# Task brief
Are you able to retype all the records below exactly?

# Exercise data
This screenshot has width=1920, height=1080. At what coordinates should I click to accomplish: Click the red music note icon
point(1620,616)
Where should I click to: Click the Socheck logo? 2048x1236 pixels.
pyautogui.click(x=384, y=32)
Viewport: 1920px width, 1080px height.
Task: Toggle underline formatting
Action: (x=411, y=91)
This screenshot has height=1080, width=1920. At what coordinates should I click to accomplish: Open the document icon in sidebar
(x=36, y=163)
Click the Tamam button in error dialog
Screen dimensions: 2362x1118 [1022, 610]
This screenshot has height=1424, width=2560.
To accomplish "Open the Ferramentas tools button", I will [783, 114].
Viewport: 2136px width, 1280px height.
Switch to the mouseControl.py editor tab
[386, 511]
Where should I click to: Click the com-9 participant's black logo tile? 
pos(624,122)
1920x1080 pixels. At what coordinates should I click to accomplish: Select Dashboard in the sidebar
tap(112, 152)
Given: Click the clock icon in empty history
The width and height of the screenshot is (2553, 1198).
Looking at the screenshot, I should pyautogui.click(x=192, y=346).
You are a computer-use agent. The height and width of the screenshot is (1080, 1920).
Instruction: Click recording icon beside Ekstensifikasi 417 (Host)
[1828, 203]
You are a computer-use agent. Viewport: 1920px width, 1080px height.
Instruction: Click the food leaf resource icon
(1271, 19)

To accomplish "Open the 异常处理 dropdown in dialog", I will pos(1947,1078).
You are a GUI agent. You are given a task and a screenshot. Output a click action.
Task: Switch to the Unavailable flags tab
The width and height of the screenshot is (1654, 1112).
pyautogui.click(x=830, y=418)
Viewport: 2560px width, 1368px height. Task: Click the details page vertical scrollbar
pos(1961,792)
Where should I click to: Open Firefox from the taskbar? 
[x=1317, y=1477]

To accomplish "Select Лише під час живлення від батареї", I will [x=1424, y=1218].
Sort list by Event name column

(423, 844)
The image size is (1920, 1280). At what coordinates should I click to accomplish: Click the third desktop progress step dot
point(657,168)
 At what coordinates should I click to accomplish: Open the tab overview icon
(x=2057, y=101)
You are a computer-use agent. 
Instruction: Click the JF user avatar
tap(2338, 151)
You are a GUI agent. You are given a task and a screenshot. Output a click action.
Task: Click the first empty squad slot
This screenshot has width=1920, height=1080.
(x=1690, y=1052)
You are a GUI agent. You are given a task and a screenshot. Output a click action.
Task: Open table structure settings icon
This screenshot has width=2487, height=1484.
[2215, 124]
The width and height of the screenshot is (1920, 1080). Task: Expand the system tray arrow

# Solution to this task
This screenshot has width=1920, height=1080. At what coordinates should I click to accomplish: Click the red music note icon
point(1620,616)
Where should I click to: Click the Socheck logo? 2048x1236 pixels.
pyautogui.click(x=384, y=32)
Viewport: 1920px width, 1080px height.
Task: Toggle underline formatting
Action: (x=411, y=91)
This screenshot has height=1080, width=1920. At what coordinates should I click to accomplish: Open the document icon in sidebar
(x=36, y=163)
Click the Tamam button in error dialog
Screen dimensions: 2362x1118 [1022, 610]
This screenshot has height=1424, width=2560.
To accomplish "Open the Ferramentas tools button", I will [783, 114].
Viewport: 2136px width, 1280px height.
Switch to the mouseControl.py editor tab
[386, 511]
Where should I click to: Click the com-9 participant's black logo tile? 
pos(624,122)
1920x1080 pixels. At what coordinates should I click to accomplish: Select Dashboard in the sidebar
tap(112, 152)
Given: Click the clock icon in empty history
The width and height of the screenshot is (2553, 1198).
Looking at the screenshot, I should pyautogui.click(x=192, y=346).
You are a computer-use agent. The height and width of the screenshot is (1080, 1920).
Instruction: Click recording icon beside Ekstensifikasi 417 (Host)
[1828, 203]
You are a computer-use agent. Viewport: 1920px width, 1080px height.
Instruction: Click the food leaf resource icon
(1271, 19)

To accomplish "Open the 异常处理 dropdown in dialog", I will pos(1947,1078).
You are a GUI agent. You are given a task and a screenshot. Output a click action.
Task: Switch to the Unavailable flags tab
The width and height of the screenshot is (1654, 1112).
pyautogui.click(x=830, y=418)
Viewport: 2560px width, 1368px height. Task: Click the details page vertical scrollbar
pos(1961,792)
Where should I click to: Open Firefox from the taskbar? 
[x=1317, y=1477]

To accomplish "Select Лише під час живлення від батареї", I will [x=1424, y=1218].
Sort list by Event name column

(423, 844)
The image size is (1920, 1280). At what coordinates should I click to accomplish: Click the third desktop progress step dot
point(657,168)
 At what coordinates should I click to accomplish: Open the tab overview icon
(x=2057, y=101)
You are a computer-use agent. 
Instruction: Click the JF user avatar
tap(2338, 151)
You are a GUI agent. You are given a task and a screenshot. Output a click action.
Task: Click the first empty squad slot
This screenshot has width=1920, height=1080.
(x=1690, y=1052)
You are a GUI agent. You are given a task and a screenshot. Output a click action.
Task: Open table structure settings icon
This screenshot has width=2487, height=1484.
[2215, 124]
The width and height of the screenshot is (1920, 1080). Task: Expand the system tray arrow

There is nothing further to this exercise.